*** TEXT SHOWN ***

[ale] Slightly OT - Verizon/McAfee scareware and testing Wireless Networks

Sun Jan 20 23:11:44 EST 2019

On 2019-01-20 17:33, Neal Rhodes via Ale wrote:
> So, I don't know what possessed me to turn on the Verizon supplied
> security app on my Samsung phone.   But, I did. 
> 
> And as soon as I walked into church, it lit up with a message about the
> wireless in the main hall, to wit:   "the security of this network has
> been compromised!"
> 
> and it double dares me to ignore it.  And it repeats.    Now, I'm not
> personally iinvolved in this network; I recall it's maybe a business
> Comcast router feeding some Cisco wireless routers.   Doesn't seem like
> hardware that would get compromised. 
> 
> Then I walk into the Sanctuary, and it switches wireless and complains
> again.   Now, the only wireless in the Sanctuary is a Linksys router
> which is connected to the Behringer X32 digital sound board.   It has NO
> connection to the internet at all, and only three devices know the
> password.  Those devices manage the sound.  uhhhh, how is it even
> possible this device/wireless has been compromised?
> 
> Naturally, the Verizon app, powered by McAfee, won't tell me any details
> about these alleged compromises, but it does offer to sell me their
> enhanced WiFi protection.    I have to suspect this is scareware.

***

• _EXERCISE TASKS_
A) In the post about the Verizon security app, what is the Linksys router in the Sanctuary connected to?
B) Resume the post about the Verizon security app from where it stops.
The lines after this come from a separate source.

*** DATA FOR ANALYSIS ***

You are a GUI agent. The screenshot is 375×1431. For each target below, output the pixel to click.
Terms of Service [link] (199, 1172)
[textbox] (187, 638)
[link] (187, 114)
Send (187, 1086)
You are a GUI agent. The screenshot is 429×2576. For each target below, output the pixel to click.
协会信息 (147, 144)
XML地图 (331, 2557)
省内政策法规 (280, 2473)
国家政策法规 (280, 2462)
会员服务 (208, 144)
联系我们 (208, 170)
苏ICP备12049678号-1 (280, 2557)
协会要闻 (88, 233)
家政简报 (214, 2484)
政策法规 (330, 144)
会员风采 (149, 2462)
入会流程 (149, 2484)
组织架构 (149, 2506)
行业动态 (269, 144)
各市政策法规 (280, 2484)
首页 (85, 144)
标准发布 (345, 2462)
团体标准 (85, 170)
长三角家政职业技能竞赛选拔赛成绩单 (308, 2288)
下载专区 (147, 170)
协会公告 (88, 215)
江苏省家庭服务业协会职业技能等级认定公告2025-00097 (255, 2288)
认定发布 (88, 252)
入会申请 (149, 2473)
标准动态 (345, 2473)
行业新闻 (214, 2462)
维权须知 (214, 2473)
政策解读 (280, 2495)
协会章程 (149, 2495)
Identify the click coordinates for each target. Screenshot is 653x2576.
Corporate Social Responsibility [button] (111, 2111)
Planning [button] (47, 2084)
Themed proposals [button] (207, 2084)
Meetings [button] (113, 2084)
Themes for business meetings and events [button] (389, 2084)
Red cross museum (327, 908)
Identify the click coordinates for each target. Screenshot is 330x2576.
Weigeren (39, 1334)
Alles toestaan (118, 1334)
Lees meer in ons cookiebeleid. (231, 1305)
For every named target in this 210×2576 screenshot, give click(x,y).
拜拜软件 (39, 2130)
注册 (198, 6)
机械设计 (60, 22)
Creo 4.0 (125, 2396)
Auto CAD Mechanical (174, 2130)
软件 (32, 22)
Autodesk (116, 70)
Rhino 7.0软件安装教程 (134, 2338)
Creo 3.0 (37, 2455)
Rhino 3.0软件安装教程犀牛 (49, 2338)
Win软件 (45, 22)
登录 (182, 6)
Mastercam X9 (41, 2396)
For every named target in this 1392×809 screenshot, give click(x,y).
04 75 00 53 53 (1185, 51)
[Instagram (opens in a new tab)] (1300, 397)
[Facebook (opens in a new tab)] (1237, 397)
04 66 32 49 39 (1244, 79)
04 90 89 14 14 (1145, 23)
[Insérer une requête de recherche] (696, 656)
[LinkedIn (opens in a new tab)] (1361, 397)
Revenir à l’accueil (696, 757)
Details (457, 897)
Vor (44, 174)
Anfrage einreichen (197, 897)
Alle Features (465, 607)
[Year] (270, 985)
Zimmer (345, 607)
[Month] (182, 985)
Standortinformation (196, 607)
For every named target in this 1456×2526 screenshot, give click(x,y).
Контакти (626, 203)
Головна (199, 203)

***

• _RESPONSES BY TASK_
A) The Behringer X32 digital sound board.

B)
> 
> However, I'm wondering if there is some reasonably simple scan I can do
> with normal Android or Windows software to discern if there is any
> credence to this? 

I did a very rapid search for anyone complaining of the app coming up
with warnings like this.  Some of the complaints are on Verizon's
message boards where they say the app doesn't specifically figure out
how it's been compromised.  First thing I can think of is that the app
probes the network and determines whether you can connect to other
wireless devices on the same AP.  One of the possible AP configurations
for decent APs would be to isolate clients from each other so the app
may be sensitive to that as that could technically be a coffee-shop
attack vector.  The other thought is an AP using WEP or WPA instead of
WPA2 (ignoring KRACK).  Either way a lot of people seem to get the
message so it appears to be overly sensitive.